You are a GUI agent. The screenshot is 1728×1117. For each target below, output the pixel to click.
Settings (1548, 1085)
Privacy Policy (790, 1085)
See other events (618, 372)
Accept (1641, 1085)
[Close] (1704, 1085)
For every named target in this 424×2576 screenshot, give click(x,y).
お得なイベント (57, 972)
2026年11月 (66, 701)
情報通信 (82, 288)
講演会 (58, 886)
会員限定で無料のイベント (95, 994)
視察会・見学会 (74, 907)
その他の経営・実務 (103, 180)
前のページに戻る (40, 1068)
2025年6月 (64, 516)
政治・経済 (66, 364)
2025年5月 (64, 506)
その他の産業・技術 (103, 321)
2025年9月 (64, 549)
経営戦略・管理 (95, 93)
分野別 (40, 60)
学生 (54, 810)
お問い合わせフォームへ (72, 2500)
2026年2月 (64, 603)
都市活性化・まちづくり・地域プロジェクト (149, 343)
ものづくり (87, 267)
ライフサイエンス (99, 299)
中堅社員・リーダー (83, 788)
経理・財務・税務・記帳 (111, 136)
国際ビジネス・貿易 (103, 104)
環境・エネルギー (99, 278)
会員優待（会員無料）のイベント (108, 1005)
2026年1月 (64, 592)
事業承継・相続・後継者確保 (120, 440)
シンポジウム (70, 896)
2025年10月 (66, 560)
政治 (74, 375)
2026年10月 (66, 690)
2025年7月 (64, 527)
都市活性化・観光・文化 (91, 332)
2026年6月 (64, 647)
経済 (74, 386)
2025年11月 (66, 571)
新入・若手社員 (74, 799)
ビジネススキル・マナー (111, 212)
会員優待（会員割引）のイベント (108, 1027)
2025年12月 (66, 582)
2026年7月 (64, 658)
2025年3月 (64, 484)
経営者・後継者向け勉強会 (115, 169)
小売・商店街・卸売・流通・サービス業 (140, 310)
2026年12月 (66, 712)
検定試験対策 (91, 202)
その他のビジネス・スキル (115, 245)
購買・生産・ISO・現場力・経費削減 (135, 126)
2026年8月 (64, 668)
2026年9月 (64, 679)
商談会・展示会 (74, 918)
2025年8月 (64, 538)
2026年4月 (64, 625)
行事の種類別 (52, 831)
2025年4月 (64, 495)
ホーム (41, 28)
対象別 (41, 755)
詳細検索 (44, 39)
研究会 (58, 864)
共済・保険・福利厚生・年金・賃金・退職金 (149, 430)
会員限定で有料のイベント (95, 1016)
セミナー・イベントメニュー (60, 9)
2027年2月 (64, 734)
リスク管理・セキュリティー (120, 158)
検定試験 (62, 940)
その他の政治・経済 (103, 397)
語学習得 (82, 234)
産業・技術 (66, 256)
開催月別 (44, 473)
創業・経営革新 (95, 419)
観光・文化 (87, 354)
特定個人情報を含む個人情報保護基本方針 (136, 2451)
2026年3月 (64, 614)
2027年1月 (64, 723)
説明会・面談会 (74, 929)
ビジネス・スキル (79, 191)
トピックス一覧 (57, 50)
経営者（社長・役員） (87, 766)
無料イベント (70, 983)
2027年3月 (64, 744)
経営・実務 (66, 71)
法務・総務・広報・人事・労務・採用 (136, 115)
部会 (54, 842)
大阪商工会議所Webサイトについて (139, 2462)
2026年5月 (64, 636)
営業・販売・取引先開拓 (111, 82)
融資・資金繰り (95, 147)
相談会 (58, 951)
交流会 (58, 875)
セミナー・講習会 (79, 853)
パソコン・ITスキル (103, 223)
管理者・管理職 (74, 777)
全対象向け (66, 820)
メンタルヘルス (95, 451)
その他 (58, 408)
* * * * * * * * *
ABOUT THIS TASK: Give back the line containing "2027年1月 (64, 723)" and all the lines after it through the end of the records, unchanged.

TASK ANSWER:
2027年1月 (64, 723)
説明会・面談会 (74, 929)
ビジネス・スキル (79, 191)
トピックス一覧 (57, 50)
経営者（社長・役員） (87, 766)
無料イベント (70, 983)
2027年3月 (64, 744)
経営・実務 (66, 71)
法務・総務・広報・人事・労務・採用 (136, 115)
部会 (54, 842)
大阪商工会議所Webサイトについて (139, 2462)
2026年5月 (64, 636)
営業・販売・取引先開拓 (111, 82)
融資・資金繰り (95, 147)
相談会 (58, 951)
交流会 (58, 875)
セミナー・講習会 (79, 853)
パソコン・ITスキル (103, 223)
管理者・管理職 (74, 777)
全対象向け (66, 820)
メンタルヘルス (95, 451)
その他 (58, 408)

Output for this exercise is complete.